WHAT IS EXPECTED: Set out the material as a numbered list, from its start through the line containing "[x=1086, y=295]", skipping blank lines and leaving out the pictures.
----------------
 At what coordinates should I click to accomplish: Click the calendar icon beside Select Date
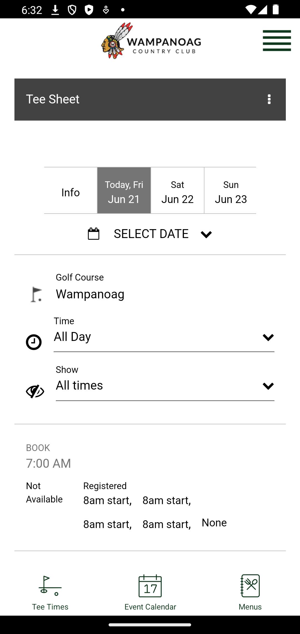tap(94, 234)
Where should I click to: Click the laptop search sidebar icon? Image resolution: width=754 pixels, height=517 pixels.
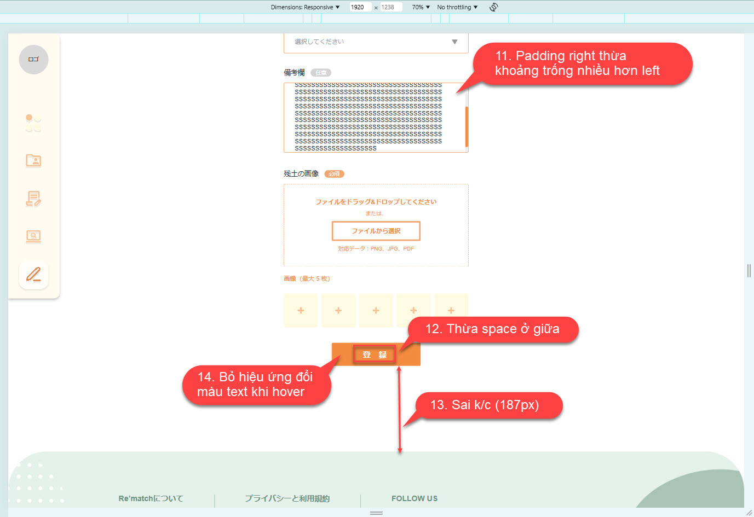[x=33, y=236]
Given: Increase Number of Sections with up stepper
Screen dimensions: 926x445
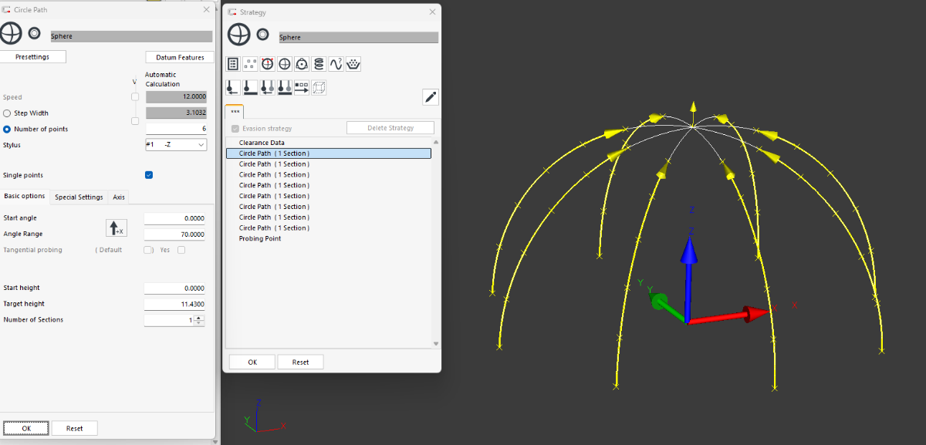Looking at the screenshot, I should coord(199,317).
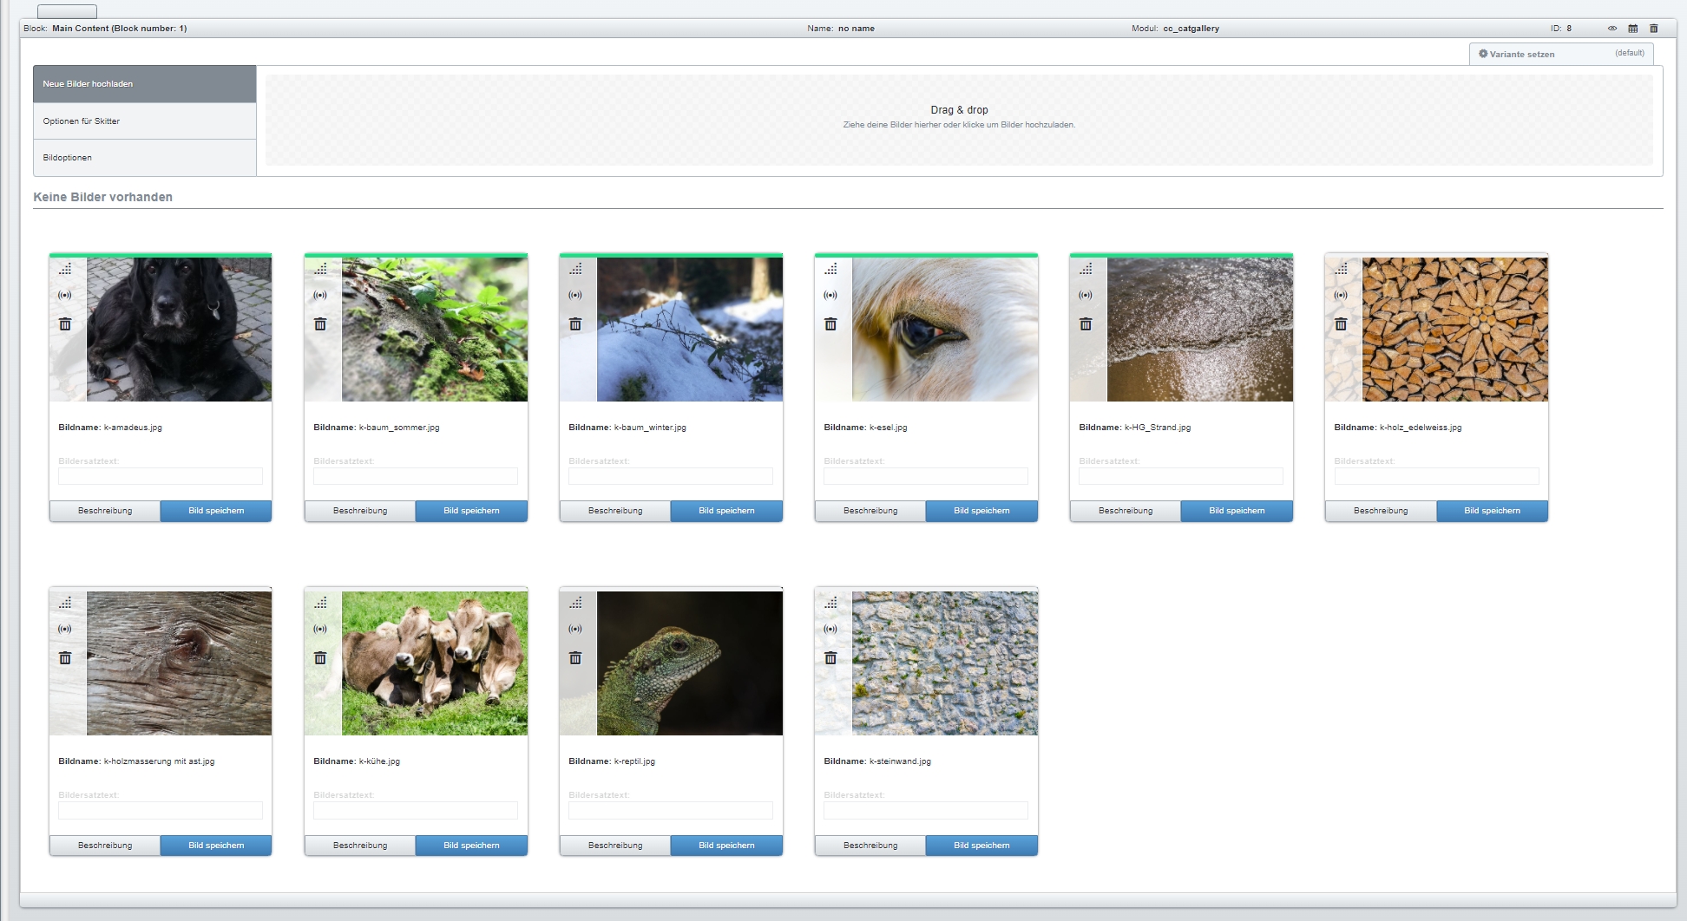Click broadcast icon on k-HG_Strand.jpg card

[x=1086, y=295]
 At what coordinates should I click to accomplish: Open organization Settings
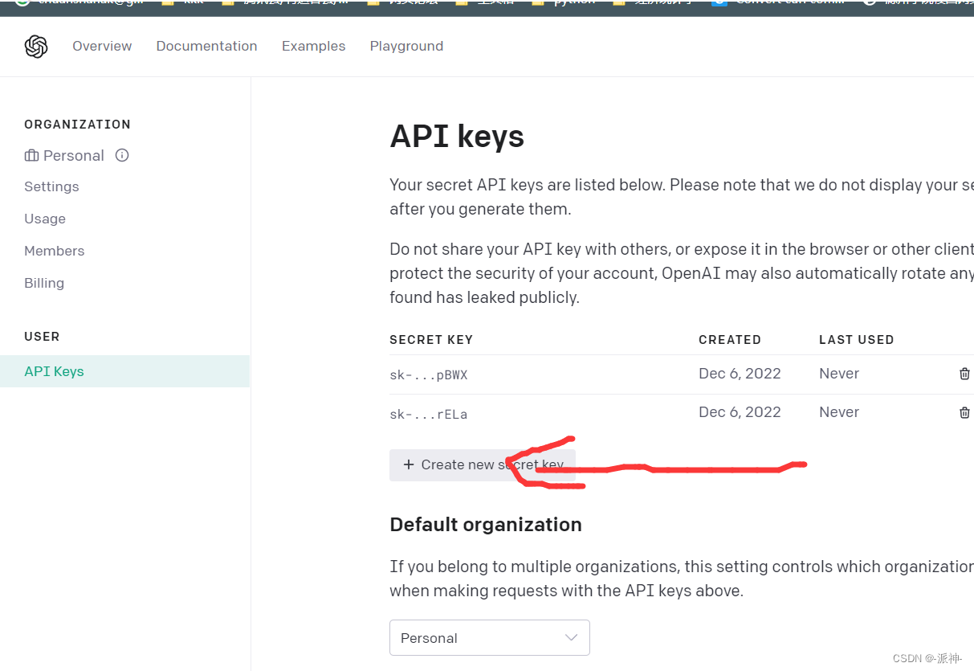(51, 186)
----------------
CORRECT RESULT:
1.  At what coordinates should I click to accomplish: Click the calendar icon beside Select Date
2. tap(94, 234)
3. Where should I click to: Click the laptop search sidebar icon? Image resolution: width=754 pixels, height=517 pixels.
4. [x=33, y=236]
5. Given: Increase Number of Sections with up stepper
6. Screen dimensions: 926x445
7. Looking at the screenshot, I should coord(199,317).
8. Click broadcast icon on k-HG_Strand.jpg card
9. [x=1086, y=295]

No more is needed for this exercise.